Monday, June 14, 2010

Barcelona, Spain - La Segrada Familia

One of the most famous structures in Barcelona is the Sagrada Familia, the huge cathedral designed largely by Antoni Gaudi who took over the work in 1884. The building is a monumental undertaking and has outlived Gaudi who died in 1926.

When it is finished, it will have a total of eighteen towers. Twelve are dedicated to the apostles, four to the evangelists, one to the Virgin Mary and another, which will rise above them all, to Jesus. Each fa├žade is ornately covered with sculptures and carved stone that relate to the Biblical stories and also to nature. Gaudi apparently based his work on elements in nature. There are trees, fruits, animals and other implied elements as wind and waves in the structures he designs.

Take a look at the turtle who appears to be holding up one of the critical supporting columns. I’m not sure what his expression is indicative of—surprise, pain, determination?
And why choose a turtle? Why not an elephant or other more common beast of burden? Perhaps the fanciful designs Gaudi created were more whimsical than we give him credit for.

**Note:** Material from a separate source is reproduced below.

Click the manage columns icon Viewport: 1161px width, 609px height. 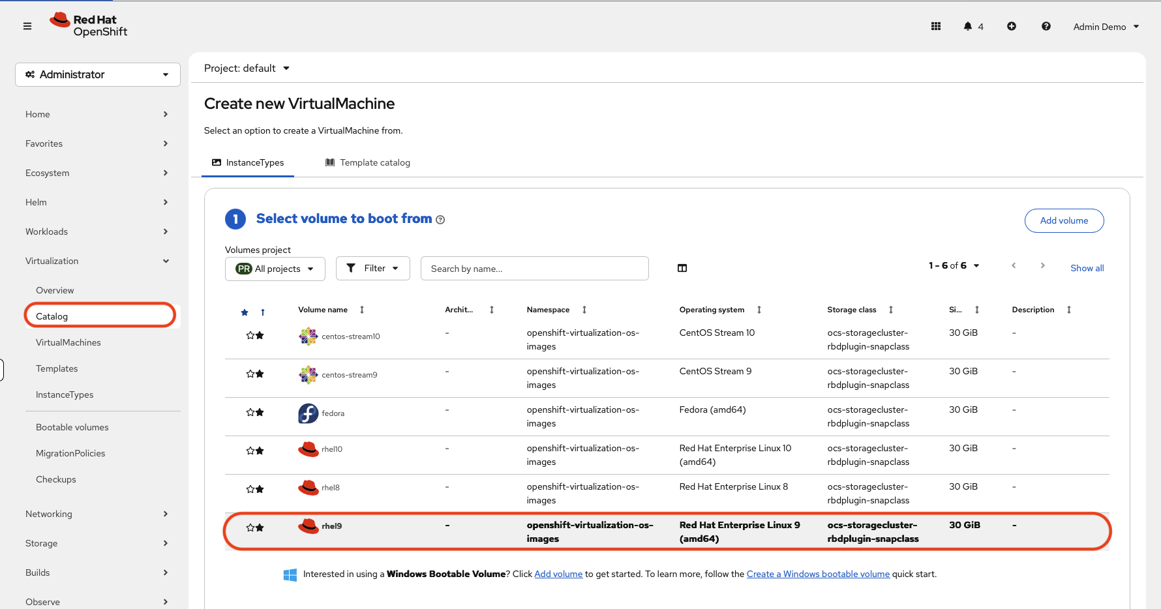pyautogui.click(x=682, y=268)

Inside the cathedral, work continues as well. Supporting columns are made of several different materials. It will be quite impressive when the machinery and scaffolding are removed. When that happens will depend upon how donations come in. The entire project has reportedly been done by private donations.

A part of the basement of the cathedral is devoted to a museum of Gaudi’s original models. He worked mostly from three dimensional models and had some unique ways of calculating dimensions like the strings he hung with small weights to get the measurements needed for the towers. If you look at the picture and imagine it upside down, you will see the shape of the towers. From this he calculated the measurements and was quite accurate according to modern day techniques.

Several other structures in Barcelona were designed by Gaudi including the apartment building I’ve pictured here. But as our guide informed us his designs as intricate and overdone as they are along with his name did not give origin to the adjective, gaudy. It’s simply a coincidence. Okay, if you say so.